Una discussione del genere si svolse già un paio d’anni fa, all’epoca del referendum abrogativo promosso dai radicali nei confronti dell’art. 18, restando peraltro circoscritta entro una cerchia alquanto ristretta di addetti ai lavori. E’ opportuno riprenderla adesso, passando in rassegna le obiezioni che tradizionalmente vengono proposte con riguardo all’attuale regime di tutela dai licenziamenti illegittimi, per mettere a fuoco come ciascuna di esse, scavata a fondo, risulti della stessa consistenza di una scatola vuota.

 

L’art. 18 dello Statuto dei lavoratori: un unicum normativo?
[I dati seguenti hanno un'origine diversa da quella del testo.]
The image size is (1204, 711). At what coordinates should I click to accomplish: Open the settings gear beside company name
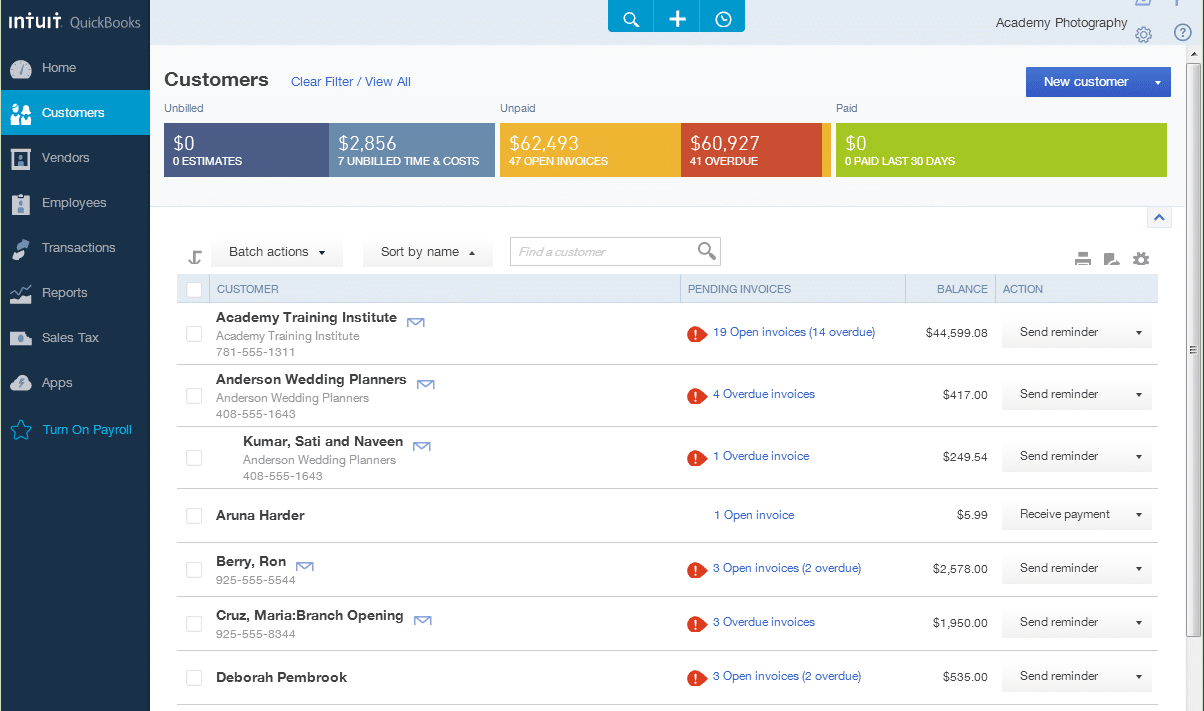(x=1144, y=35)
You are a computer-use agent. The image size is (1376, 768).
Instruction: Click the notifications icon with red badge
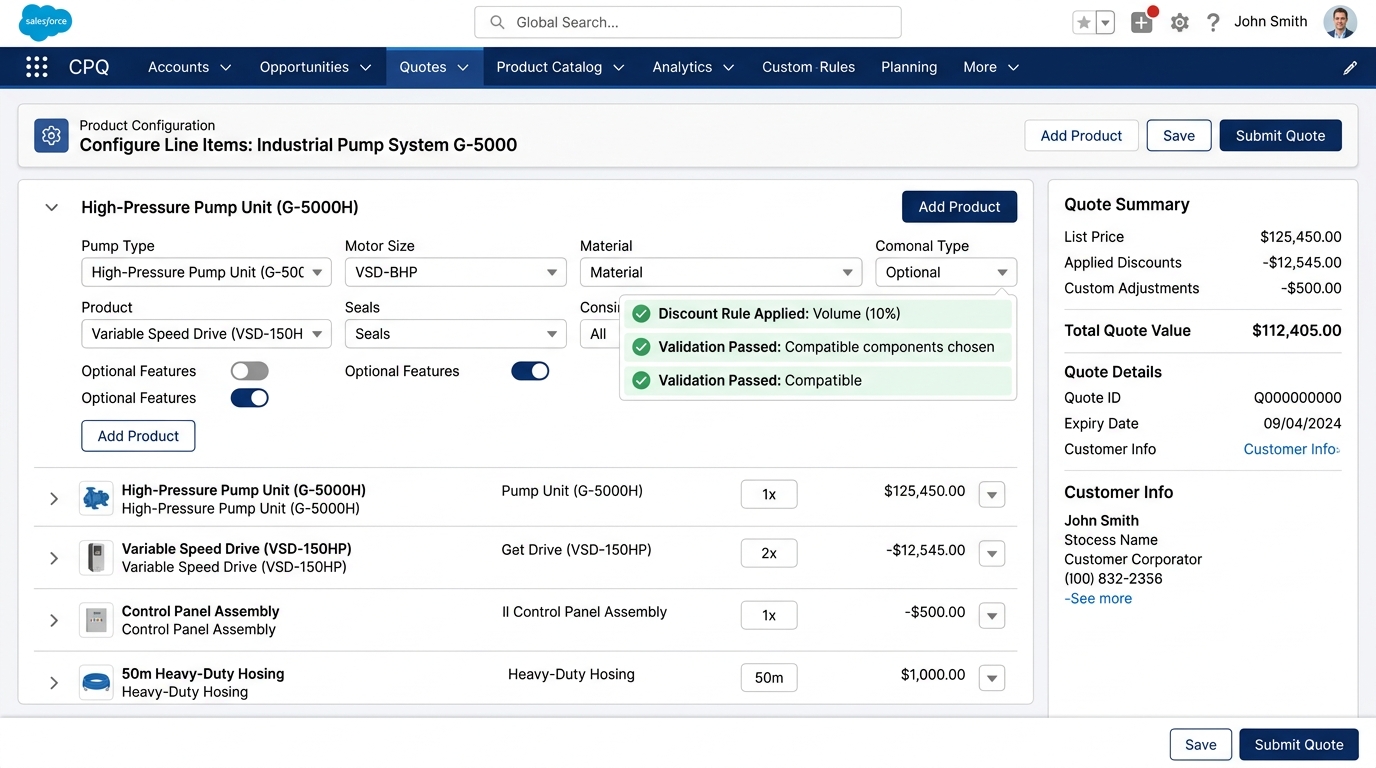1142,21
Nei confronti dell’art. 18 sono state avanzate obiezioni di vario genere sin dalla sua introduzione nell’ordinamento e con frequenza vieppiù crescente nel decennio “liberista” che ci sta alle spalle (solo cronologicamente: giacché l’ideologia che lo ha pervasivamente caratterizzato appare, all’evidenza, ben lungi dall’aver esaurito la propria capacità d’influenza sulle coscienze, così come su diffusi orientamenti politici e culturali, e, quanto al nostro paese, torna anzi a riproporsi nelle attuali politiche governative con un’organicità del tutto inedita.
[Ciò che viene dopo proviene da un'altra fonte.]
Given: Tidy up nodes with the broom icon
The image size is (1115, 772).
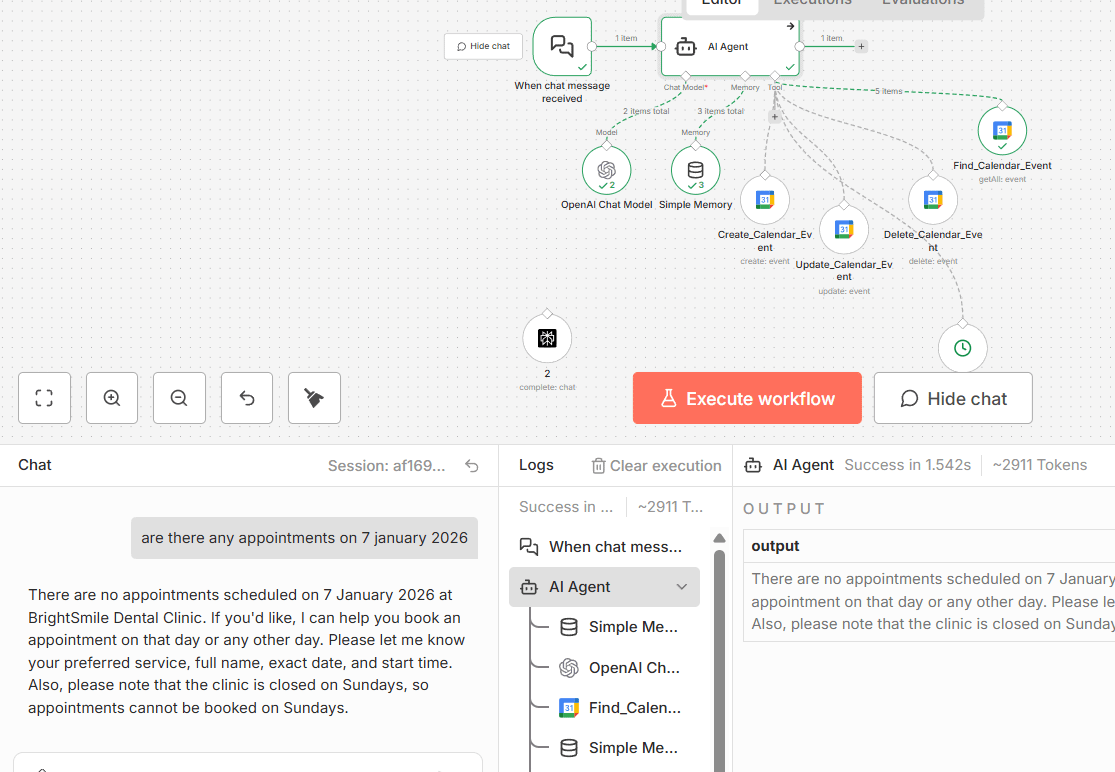Looking at the screenshot, I should coord(314,398).
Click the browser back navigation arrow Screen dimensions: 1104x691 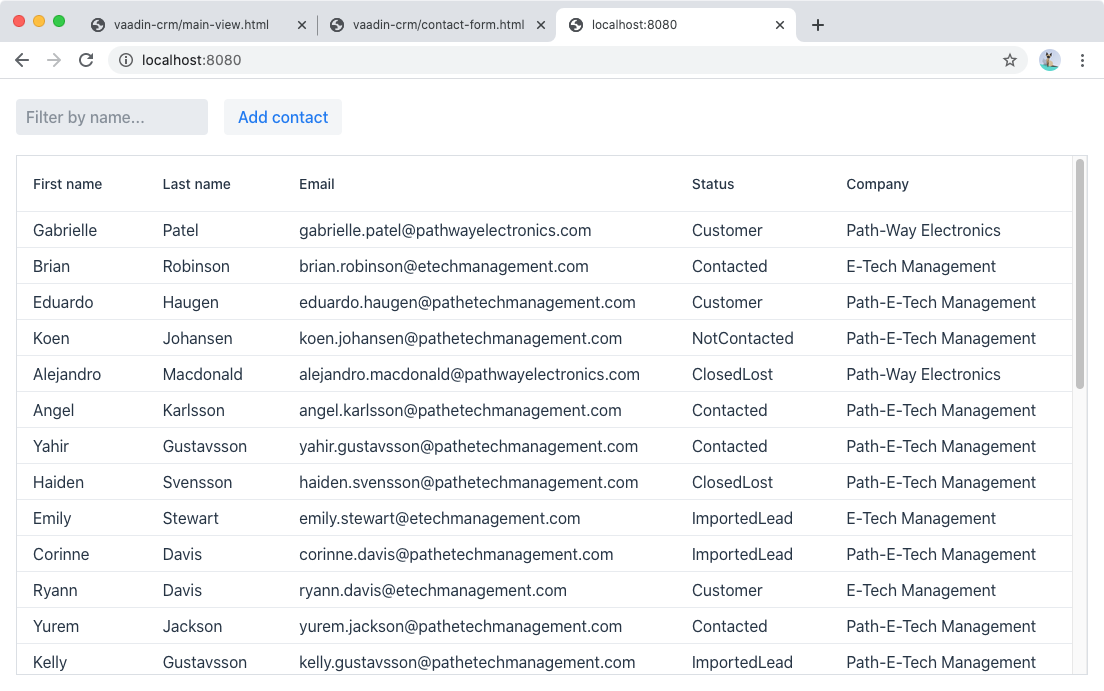[x=22, y=60]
Di tali contestazioni, la più comune e propagandata è quella che tenderebbe ad accreditare l’idea del carattere assolutamente peculiare del nostro sistema di tutela dai licenziamento illegittimi. Di un’obiezione del genere ci si potrebbe sbarazzare, naturalmente, anche ragionando per paradossi. A chi la propone, infatti, si potrebbe domandare quali conclusioni sarebbe legittimo trarre nell’ipotesi in cui l’ordinamento penale del nostro paese fosse l’unico a non prevedere la pena di morte. Si tratterebbe di una ragione sufficiente per gridare allo scandalo ed invocarne l’introduzione anche da noi? Ad ogni modo, dato che con i tempi che corrono non si può essere del tutto certi della risposta che si darebbe a tale domanda (in fondo orientamenti liberisti in campo economico-sociale e atteggiamenti forcaioli nell’area del diritto penale tendono spesso ad andare a braccetto), vale la pena di misurarsi con l’obiezione in quanto tale.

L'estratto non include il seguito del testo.